[Data records]
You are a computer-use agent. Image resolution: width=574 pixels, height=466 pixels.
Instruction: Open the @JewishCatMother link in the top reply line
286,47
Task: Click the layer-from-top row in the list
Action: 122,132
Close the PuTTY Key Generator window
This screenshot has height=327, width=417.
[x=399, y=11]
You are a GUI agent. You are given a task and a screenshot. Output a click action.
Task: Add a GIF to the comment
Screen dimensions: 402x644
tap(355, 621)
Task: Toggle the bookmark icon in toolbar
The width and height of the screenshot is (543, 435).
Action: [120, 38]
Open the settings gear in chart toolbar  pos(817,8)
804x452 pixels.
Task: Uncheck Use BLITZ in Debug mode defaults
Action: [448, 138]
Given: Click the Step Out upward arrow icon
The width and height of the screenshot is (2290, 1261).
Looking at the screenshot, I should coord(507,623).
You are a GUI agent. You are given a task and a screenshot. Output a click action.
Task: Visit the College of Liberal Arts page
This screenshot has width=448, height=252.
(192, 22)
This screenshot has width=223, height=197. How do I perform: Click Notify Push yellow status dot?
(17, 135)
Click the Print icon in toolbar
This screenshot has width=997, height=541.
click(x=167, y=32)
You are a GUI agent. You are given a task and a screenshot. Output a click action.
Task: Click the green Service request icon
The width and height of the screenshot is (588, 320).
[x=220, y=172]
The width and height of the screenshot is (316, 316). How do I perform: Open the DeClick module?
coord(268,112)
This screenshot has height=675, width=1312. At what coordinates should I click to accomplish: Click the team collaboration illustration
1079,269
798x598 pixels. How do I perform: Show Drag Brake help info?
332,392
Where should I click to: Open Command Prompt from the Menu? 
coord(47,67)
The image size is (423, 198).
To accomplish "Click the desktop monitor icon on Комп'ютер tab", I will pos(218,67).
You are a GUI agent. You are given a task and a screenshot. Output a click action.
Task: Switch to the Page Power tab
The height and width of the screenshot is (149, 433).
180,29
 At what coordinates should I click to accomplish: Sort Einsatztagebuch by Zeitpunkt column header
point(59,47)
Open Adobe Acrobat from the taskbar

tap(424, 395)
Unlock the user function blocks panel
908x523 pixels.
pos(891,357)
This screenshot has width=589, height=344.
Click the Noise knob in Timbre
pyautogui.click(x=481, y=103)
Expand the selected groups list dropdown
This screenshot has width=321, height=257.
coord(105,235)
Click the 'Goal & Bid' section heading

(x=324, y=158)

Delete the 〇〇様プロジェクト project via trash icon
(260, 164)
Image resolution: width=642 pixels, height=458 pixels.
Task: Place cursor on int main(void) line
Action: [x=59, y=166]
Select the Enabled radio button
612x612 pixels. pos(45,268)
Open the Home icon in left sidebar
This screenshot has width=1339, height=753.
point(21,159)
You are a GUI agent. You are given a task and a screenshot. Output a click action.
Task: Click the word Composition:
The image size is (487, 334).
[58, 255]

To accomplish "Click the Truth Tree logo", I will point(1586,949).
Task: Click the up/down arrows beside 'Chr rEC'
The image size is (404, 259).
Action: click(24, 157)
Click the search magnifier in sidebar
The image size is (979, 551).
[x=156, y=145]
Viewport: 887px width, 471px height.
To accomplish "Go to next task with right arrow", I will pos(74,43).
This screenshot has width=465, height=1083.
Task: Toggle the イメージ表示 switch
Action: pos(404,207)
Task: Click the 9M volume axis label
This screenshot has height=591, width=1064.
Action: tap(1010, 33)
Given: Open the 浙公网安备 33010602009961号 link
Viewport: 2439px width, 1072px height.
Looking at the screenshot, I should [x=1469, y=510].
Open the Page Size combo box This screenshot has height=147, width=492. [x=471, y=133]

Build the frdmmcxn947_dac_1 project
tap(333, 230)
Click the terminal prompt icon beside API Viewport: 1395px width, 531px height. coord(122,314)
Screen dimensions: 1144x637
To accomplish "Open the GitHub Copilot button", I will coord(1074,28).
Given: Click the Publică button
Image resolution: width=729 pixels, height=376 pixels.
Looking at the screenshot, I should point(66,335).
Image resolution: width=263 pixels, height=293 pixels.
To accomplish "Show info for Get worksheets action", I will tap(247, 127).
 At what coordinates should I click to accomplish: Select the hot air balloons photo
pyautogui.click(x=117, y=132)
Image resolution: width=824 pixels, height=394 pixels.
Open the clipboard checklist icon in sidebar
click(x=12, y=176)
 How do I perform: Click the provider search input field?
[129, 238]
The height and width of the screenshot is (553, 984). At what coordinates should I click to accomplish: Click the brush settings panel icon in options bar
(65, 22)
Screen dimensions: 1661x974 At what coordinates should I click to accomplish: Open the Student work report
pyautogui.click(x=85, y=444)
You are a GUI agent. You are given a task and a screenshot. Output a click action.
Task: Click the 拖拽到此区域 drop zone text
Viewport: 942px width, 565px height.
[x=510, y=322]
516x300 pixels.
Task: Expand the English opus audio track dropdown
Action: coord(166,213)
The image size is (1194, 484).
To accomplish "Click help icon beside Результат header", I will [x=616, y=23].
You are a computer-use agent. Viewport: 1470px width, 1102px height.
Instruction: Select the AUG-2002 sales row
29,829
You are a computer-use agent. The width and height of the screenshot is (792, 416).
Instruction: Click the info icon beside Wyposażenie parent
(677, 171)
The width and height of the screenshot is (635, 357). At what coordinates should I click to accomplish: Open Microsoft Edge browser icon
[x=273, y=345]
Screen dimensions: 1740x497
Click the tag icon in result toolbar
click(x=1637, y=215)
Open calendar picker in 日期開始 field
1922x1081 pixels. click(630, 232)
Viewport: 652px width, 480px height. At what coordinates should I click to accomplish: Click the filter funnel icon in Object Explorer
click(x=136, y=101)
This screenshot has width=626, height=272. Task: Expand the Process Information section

- _THE REQUEST_
Retype the entries above word for word, from the first line up to and including the line that contains "tap(355, 621)".

- _IN RESPONSE_
You are a computer-use agent. Image resolution: width=574 pixels, height=466 pixels.
Instruction: Open the @JewishCatMother link in the top reply line
286,47
Task: Click the layer-from-top row in the list
Action: 122,132
Close the PuTTY Key Generator window
This screenshot has height=327, width=417.
[x=399, y=11]
You are a GUI agent. You are given a task and a screenshot. Output a click action.
Task: Add a GIF to the comment
Screen dimensions: 402x644
tap(355, 621)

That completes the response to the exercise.